Abstract: We prove that the Transformer self-attention mechanism in the high-confidence regime ($\beta \to \infty$, where $\beta$ is an inverse temperature) operates in the tropical semiring (max-plus algebra). In particular, we show that taking the tropical limit of the softmax attention converts it into a tropical matrix product. This reveals that the Transformer's forward pass is effectively executing a dynamic programming recurrence (specifically, a Bellman-Ford path-finding update) on a latent graph defined by token similarities. Our theoretical result provides a new geometric perspective for chain-of-thought reasoning: it emerges from an inherent shortest-path (or longest-path) algorithm being carried out within the network's computation.

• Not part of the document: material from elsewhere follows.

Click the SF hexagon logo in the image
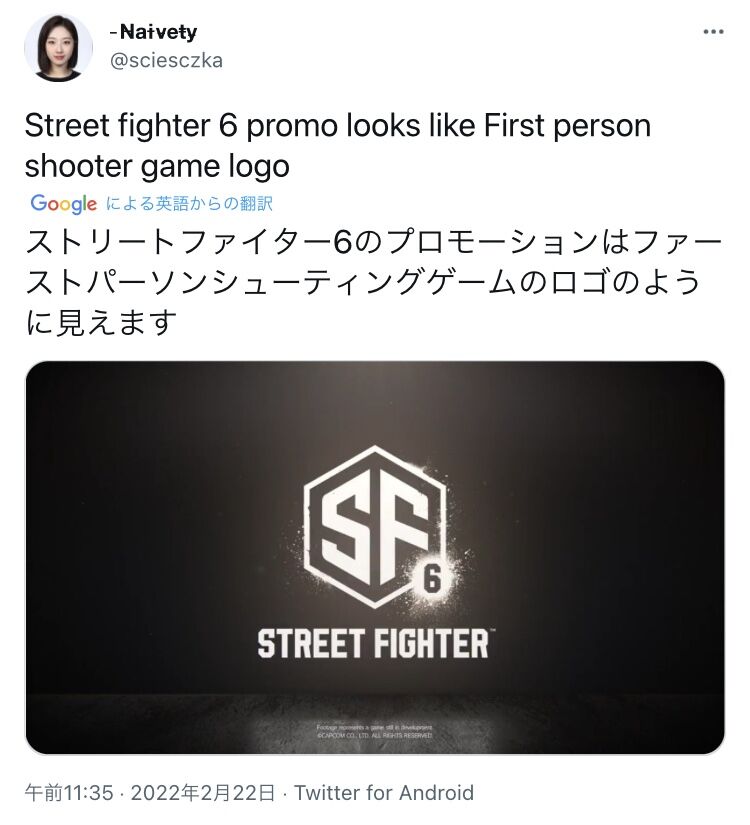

Comment: Architecture theory: shows self-attention’s tropical (max-plus) limit, linking transformers to dynamic programming/shortest-path.

Relevance: 9 Novelty: 9

6. MoST: Mixing Speech and Text with Modality-Aware Mixture of Experts

ArXiv ID: 2601.10272

Authors: Yuxuan Lou, Kai Yang, Yang You

Abstract: We present MoST (Mixture of Speech and Text), a novel multimodal large language model that seamlessly integrates speech and text processing through our proposed Modality-Aware Mixture of Experts (MAMoE) architecture. While current multimodal models typically process diverse modality representations with identical parameters, disregarding their inherent representational differences, we introduce specialized routing pathways that direct tokens to modality-appropriate experts based on input type. MAMoE simultaneously enhances modality-specific learning and cross-modal understanding through two complementary components: modality-specific expert groups that capture domain-specific patterns and shared experts that facilitate information transfer between modalities. Building on this architecture, we develop an efficient transformation pipeline that adapts the pretrained MoE language model through strategic post-training on ASR and TTS datasets, followed by fine-tuning with a carefully curated speech-text instruction dataset. A key feature of this pipeline is that it relies exclusively on fully accessible, open-source datasets to achieve strong performance and data efficiency. Comprehensive evaluations across ASR, TTS, audio language modeling, and spoken question answering benchmarks show that MoST consistently outperforms existing models of comparable parameter counts. Our ablation studies confirm that the modality-specific routing mechanism and shared experts design significantly contribute to performance gains across all tested domains. To our knowledge, MoST represents the first fully open-source speech-text LLM built on a Mixture of Experts architecture. \footnote{We release MoST model, training code, inference code, and training data at https://github.com/NUS-HPC-AI-Lab/MoST

Comment: Model architecture: Modality-Aware Mixture-of-Experts with modality-specific routing and shared experts (MoE).